Da quell'episodio, Severus divenne un po' scostante, distratto, il più delle volte assente. Tornava sempre da lei, però, alla fine di ogni giornata si trovava a cercarla. Non c'era irruenza le volte in cui facevano l'amore, spesso si limitava a scostarle i vestiti e tenere lo sguardo nel suo mentre trovava sollievo tra le sue cosce, sulle sue labbra, nei piccoli gemiti che rompevano i respiri affrettati. Era diventato più dolce, in quei ritagli di tempo, premuroso, sempre più silenzioso, eppure contemplativo, assorto.
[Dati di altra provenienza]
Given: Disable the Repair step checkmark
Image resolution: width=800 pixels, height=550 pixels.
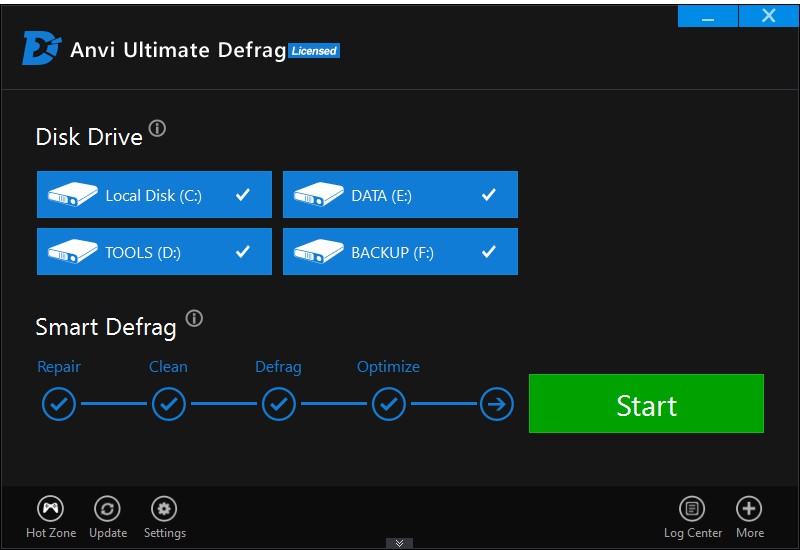Looking at the screenshot, I should [x=59, y=405].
«Non riesco ad immaginarmi padre, Evaline.» Le disse una notte, il volto di Evaline adagiato contro di lui che fissava il soffitto con sguardo assente. Lei non si mosse, per un po' gli diede forse l'impressione di essersi addormentata.
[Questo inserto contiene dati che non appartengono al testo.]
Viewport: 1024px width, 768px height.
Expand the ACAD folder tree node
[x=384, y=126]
«Secondo me» iniziò lei, senza muovere un muscolo a parte le labbra, ancora parzialmente adagiate contro di lui. «...il fatto che tu ci stia pensando parecchio ti rende già pronto, in un certo senso.»
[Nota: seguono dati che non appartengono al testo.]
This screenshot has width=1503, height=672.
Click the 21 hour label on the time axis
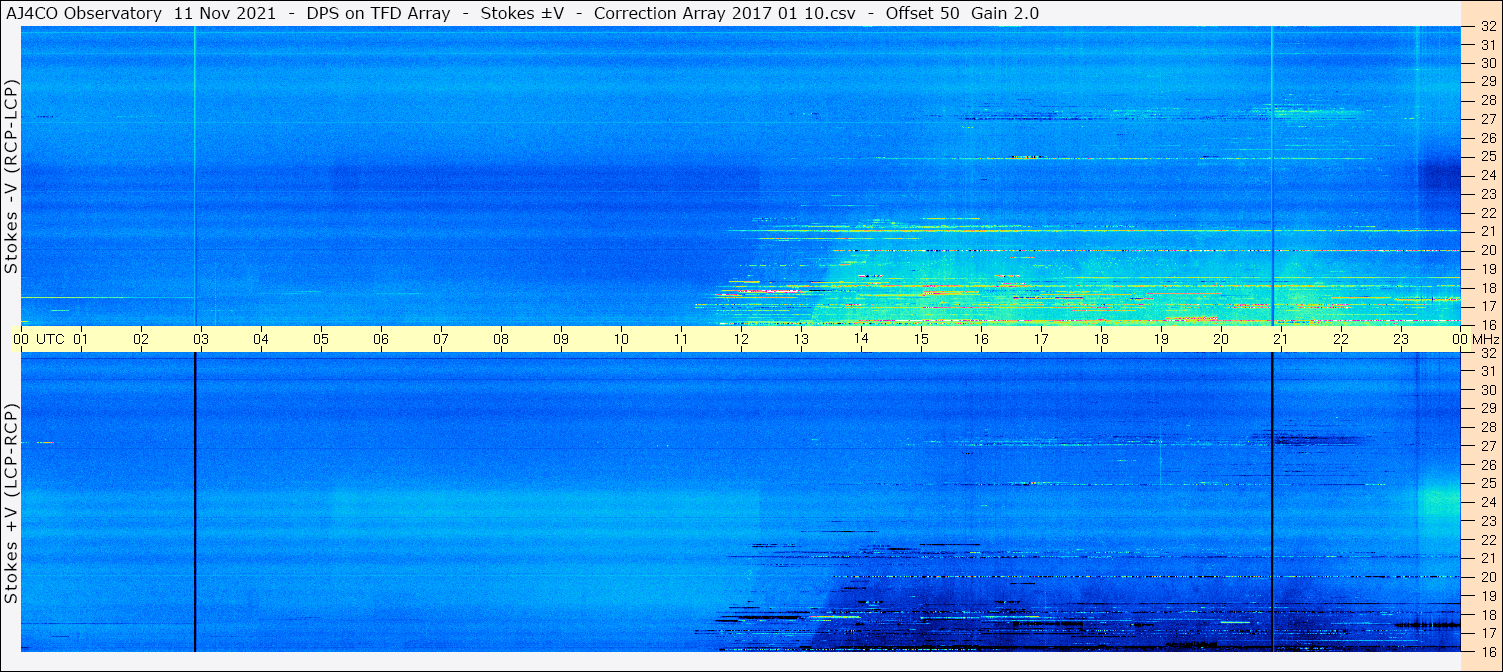coord(1281,339)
«Ti vedi in me qualcosa che non esiste.»

«Oh, secondo me sei tu che vedi tutt'altro.» Gli sorrise teneramente, portando lo sguardo nel suo dopo aver sollevato leggermente la testa. «Vorrei tanto che per un istante, un solo misero istante, tu veda quello che vedo io.»

«Se ti avessi incontrata prima...» Non continuò, la voce si frantumò l'istante in cui le vide addosso una paura improvvisa, un dolore che non era riuscita a tenere per sé. Sollevò una mano e raccolse la sua guancia, dove posò il palmo. «Non volevo dire quello che pensi.»

«Non iniziare più con un "se", ti prego.»

«Non lo farò, perdonami.»

«E non stare a pensare a come saresti o meno se diventassi padre. Ti fai solo un torto. Non sei come ti vedi, sei molto di più e dato che non vuoi accettarlo, lascia a me il compito di immaginarci genitori.»

Lui fece per dire qualcosa, ma nei suoi occhi lesse ciò che bastava a lasciarlo muto, accondiscendente. Dopo un po', con lei nuovamente adagiata sul cuscino, si voltò su un fianco per guardarla mentre chiudeva gli occhi. Non dormiva, lo sapeva, gli bastava ascoltare il suo respiro per sapere quand'è che il sonno prendeva il sopravvento.

«Cos'è che immagini, allora?»

«Più di un bambino.» Mormorò lei, le palpebre ancora chiuse. «Sai...potrei avere dei gemelli, no?»

«Probabile, sì.»

«Vorrei che avessero i capelli neri. Vorrei che ti somigliassero.»

«Sarebbe un peccato. Sei tu quella bella.»

«Oh, sapessi quanto ti trovo affascinante, invece. Trovo bellissima ogni cosa di te.»

Lui esitò, a disagio. «Lusingato. Ma non lo sono. Preferirei che avessero il tuo aspetto.»

Evaline non commentò, limitandosi ad increspare le labbra in un sorriso appena percettibile, che sapeva di dolce trionfo. Sentirlo parlare di un futuro l'accese di una speranza tanto accesa da farle impazzire il cuore, manco fosse stato l'ennesima farfalla emanata dalle sue emozioni.